[Saved data entries]
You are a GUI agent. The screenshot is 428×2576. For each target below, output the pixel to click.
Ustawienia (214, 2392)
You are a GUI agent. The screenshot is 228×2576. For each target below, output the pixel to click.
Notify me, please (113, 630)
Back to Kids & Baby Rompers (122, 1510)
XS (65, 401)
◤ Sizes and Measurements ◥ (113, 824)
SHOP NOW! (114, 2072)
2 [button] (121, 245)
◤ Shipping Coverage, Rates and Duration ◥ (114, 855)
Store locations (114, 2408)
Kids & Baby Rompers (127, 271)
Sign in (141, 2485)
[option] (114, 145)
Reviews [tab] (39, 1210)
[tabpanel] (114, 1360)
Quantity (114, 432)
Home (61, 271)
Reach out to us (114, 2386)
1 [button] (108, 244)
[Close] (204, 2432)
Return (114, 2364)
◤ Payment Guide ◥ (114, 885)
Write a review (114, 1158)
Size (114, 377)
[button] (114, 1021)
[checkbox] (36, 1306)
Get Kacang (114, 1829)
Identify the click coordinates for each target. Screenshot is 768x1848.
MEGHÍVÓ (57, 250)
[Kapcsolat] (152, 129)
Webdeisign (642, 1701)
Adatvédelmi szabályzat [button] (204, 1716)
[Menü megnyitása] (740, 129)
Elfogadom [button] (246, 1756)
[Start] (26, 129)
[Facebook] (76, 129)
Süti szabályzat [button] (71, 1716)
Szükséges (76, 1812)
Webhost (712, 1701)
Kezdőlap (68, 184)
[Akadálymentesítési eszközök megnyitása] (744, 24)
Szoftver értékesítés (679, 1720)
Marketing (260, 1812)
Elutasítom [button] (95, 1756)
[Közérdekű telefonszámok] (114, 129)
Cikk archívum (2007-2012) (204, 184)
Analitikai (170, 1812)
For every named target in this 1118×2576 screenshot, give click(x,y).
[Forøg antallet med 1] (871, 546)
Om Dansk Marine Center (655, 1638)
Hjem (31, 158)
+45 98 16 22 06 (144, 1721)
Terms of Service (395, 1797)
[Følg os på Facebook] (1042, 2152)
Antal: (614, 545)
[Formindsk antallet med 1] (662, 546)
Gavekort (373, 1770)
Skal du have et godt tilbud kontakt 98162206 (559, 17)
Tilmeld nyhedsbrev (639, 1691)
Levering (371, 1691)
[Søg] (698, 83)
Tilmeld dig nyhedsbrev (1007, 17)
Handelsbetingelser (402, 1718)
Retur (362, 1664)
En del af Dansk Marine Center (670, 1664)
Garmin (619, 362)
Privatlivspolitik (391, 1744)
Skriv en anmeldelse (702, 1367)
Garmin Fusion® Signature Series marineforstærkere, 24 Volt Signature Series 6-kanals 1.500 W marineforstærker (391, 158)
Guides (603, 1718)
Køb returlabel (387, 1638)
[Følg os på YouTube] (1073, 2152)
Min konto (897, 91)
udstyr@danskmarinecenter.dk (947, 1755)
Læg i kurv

#### [What you need to do]
Return a word-for-word copy of the lines above from the one holding "Webdeisign (642, 1701)" through the one holding "Min konto (897, 91)", with both of them included and nothing besides.

#### [Problem solution]
Webdeisign (642, 1701)
Adatvédelmi szabályzat [button] (204, 1716)
[Menü megnyitása] (740, 129)
Elfogadom [button] (246, 1756)
[Start] (26, 129)
[Facebook] (76, 129)
Süti szabályzat [button] (71, 1716)
Szükséges (76, 1812)
Webhost (712, 1701)
Kezdőlap (68, 184)
[Akadálymentesítési eszközök megnyitása] (744, 24)
Szoftver értékesítés (679, 1720)
Marketing (260, 1812)
Elutasítom [button] (95, 1756)
[Közérdekű telefonszámok] (114, 129)
Cikk archívum (2007-2012) (204, 184)
Analitikai (170, 1812)
For every named target in this 1118×2576 screenshot, give click(x,y).
[Forøg antallet med 1] (871, 546)
Om Dansk Marine Center (655, 1638)
Hjem (31, 158)
+45 98 16 22 06 (144, 1721)
Terms of Service (395, 1797)
[Følg os på Facebook] (1042, 2152)
Antal: (614, 545)
[Formindsk antallet med 1] (662, 546)
Gavekort (373, 1770)
Skal du have et godt tilbud kontakt 98162206 (559, 17)
Tilmeld nyhedsbrev (639, 1691)
Levering (371, 1691)
[Søg] (698, 83)
Tilmeld dig nyhedsbrev (1007, 17)
Handelsbetingelser (402, 1718)
Retur (362, 1664)
En del af Dansk Marine Center (670, 1664)
Garmin (619, 362)
Privatlivspolitik (391, 1744)
Skriv en anmeldelse (702, 1367)
Garmin Fusion® Signature Series marineforstærkere, 24 Volt Signature Series 6-kanals 1.500 W marineforstærker (391, 158)
Guides (603, 1718)
Køb returlabel (387, 1638)
[Følg os på YouTube] (1073, 2152)
Min konto (897, 91)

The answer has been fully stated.